■ WORK REQUIRED ■
Please count how many lines of the records below contain the word "Open" and reply with only that number.

■ Records from a dataset ■
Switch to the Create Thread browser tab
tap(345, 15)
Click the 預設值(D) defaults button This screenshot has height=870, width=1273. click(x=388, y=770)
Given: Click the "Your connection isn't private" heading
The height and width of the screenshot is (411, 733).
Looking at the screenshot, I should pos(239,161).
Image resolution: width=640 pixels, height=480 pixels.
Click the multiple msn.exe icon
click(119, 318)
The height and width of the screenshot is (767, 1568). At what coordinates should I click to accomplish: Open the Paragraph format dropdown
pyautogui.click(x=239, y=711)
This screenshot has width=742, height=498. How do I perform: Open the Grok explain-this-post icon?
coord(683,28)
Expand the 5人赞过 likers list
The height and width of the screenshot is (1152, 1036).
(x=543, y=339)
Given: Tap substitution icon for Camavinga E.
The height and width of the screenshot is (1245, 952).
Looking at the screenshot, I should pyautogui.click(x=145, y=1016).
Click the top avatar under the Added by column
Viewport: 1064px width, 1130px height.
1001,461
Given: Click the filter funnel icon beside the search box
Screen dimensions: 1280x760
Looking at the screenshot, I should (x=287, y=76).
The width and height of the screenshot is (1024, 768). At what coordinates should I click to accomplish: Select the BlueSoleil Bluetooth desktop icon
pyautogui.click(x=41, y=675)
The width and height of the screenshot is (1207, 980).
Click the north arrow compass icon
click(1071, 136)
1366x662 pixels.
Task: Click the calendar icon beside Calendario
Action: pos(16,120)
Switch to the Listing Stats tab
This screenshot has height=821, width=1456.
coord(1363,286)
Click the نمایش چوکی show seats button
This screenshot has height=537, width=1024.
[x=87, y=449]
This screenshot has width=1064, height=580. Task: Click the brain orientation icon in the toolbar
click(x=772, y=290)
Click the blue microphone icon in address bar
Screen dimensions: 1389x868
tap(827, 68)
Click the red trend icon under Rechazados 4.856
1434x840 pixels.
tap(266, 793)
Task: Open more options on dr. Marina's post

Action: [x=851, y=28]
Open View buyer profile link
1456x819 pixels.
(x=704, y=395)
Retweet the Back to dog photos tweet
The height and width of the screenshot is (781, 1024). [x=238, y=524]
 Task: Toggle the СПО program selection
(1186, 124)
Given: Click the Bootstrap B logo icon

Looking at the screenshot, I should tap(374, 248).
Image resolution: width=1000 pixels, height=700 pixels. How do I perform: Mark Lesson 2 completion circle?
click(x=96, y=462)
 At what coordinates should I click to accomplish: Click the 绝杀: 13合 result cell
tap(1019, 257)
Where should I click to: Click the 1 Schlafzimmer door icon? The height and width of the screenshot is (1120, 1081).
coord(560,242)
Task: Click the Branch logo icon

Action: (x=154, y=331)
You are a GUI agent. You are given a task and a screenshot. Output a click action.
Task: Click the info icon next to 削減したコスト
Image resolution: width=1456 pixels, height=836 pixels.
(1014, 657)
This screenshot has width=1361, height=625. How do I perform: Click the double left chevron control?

■ RESPONSE TO THIS TASK ■
4